**Task requirements:** Format the entries as a numbered list from the line containing "Given: Toggle the" through the final line of the entries, dropping any blank lines. Leave the pictures out of your list.

'''

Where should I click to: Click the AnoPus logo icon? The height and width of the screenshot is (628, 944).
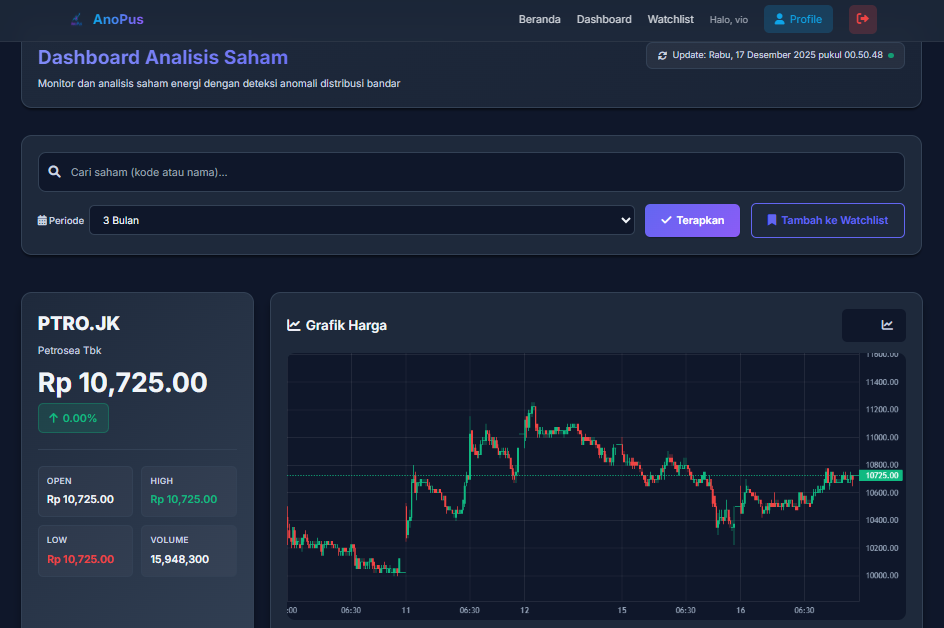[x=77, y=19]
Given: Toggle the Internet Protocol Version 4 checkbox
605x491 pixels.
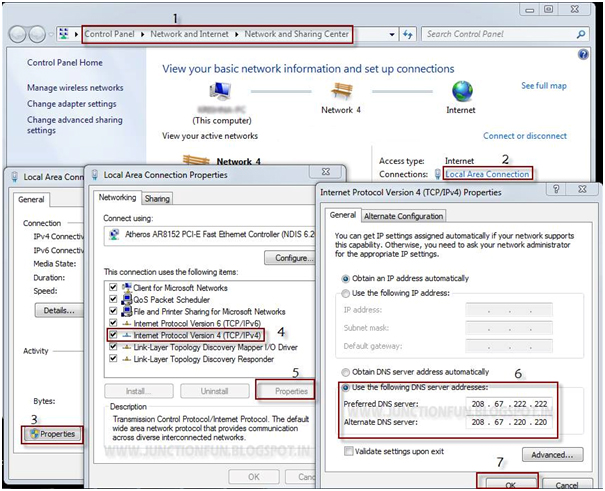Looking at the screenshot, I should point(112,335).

'''

**Output of the task:**
1. Given: Toggle the Internet Protocol Version 4 checkbox
2. 605x491 pixels.
3. Looking at the screenshot, I should point(112,335).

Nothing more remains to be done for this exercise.